Review by Maria Crawford

Published: April 29 2011 22:13 | Last updated: April 29 2011 22:13

The Hottest Dishes of the Tartar Cuisine, by Alina Bronsky, translated by Tim Mohr, Europa Editions, RRP$15, 304 pages


When her 17-year-old daughter reveals that she is pregnant – with a baby conceived in a dream – Rosalinda Achmetowna remains coolly focused on her own response. For, as in all dramatic turns in her offspring’s life, Rosalinda demands centre stage.

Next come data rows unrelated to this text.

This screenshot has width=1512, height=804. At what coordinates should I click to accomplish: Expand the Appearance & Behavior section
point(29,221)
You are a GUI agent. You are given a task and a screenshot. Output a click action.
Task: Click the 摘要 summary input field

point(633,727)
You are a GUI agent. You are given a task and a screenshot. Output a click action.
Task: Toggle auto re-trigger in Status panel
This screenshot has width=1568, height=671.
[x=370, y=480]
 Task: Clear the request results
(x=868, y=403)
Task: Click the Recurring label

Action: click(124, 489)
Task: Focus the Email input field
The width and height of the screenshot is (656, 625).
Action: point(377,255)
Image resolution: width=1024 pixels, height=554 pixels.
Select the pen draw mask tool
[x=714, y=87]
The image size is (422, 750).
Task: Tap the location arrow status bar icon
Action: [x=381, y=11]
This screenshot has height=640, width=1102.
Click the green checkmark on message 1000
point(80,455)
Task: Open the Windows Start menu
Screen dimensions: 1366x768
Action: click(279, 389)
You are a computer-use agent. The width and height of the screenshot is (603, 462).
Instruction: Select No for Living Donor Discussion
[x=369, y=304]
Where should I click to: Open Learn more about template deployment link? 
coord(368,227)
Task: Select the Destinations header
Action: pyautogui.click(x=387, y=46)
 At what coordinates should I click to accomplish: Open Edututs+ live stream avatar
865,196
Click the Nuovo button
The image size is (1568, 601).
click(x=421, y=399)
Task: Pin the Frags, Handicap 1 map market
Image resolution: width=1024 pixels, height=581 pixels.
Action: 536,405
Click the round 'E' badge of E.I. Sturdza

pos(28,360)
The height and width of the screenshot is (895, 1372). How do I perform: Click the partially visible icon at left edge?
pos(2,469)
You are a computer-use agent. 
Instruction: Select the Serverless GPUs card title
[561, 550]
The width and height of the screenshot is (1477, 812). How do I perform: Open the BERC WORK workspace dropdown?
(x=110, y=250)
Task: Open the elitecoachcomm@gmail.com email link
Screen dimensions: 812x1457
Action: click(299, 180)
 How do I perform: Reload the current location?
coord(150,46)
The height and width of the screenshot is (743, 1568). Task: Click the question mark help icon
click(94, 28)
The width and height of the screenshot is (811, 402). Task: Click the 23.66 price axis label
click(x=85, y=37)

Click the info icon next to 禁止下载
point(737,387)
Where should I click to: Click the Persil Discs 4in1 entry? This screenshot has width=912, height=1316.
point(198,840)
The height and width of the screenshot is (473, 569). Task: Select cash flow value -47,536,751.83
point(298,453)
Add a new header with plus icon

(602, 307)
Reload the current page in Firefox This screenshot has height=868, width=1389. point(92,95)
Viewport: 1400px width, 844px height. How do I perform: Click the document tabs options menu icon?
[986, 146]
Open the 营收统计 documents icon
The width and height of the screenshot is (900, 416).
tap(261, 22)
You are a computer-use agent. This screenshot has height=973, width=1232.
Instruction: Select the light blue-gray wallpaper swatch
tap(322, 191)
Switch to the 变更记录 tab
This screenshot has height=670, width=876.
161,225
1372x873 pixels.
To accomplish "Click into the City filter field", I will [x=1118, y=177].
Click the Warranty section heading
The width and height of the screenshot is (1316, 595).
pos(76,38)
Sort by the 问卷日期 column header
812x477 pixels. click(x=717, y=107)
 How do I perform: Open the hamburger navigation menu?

Alina Bronsky’s second novel revisits elements of her acclaimed debut: a Russian family emigrating to Germany and a first-person narrator stubbornly dedicated to her family’s survival. But, while Broken Glass Park was told in the voice of an orphaned eldest sibling, The Hottest Dishes of the Tartar Cuisine is narrated by Rosalinda, whose matriarchal machinations would send Hollywood incarnations of domineering mothers scampering for cover.


Spanning 30 years, this is a masterful study in delusion. Rosalinda’s determination to “make up for the failure of others”, mixed with her inability to read almost any situation accurately, causes irrevocable harm to her daughter, Sulfia, and granddaughter Aminat.


From the day of Aminat’s birth, Rosalinda is hell-bent on appropriating the maternal role, using false documents to certify Sulfia as an unfit mother and staging a suicide attempt to manipulate her. But her mission backfires when her cruelty extends to the next generation. Keen to escape Soviet hardship, she encourages her unwitting daughter to marry a German paedophile, using pictures of a pre-pubescent Aminat as bait. Later, as Sulfia’s health fails, Rosalinda sows the ultimate seeds of guilt by laying full responsibility on her grandchild’s impressionable shoulders.


If this sounds twisted, it certainly is. But Rosalinda is no cardboard cut-out villain. There are hints of childhood tragedy at the roots of her psyche, and flashes of honesty, along with her wit, make her not entirely dislikeable.


By the end of the book, Aminat’s surreal rise to fame coincides with her grandmother’s descent into grief-driven madness; the lines between Rosalinda’s observations and hallucinations, already blurred, have finally dissolved.


Bronsky excels in relating heartache through a narrator who refuses to acknowledge it, in herself or others. The result is a story that is, by turns, insightful and subversive, funny and disturbing.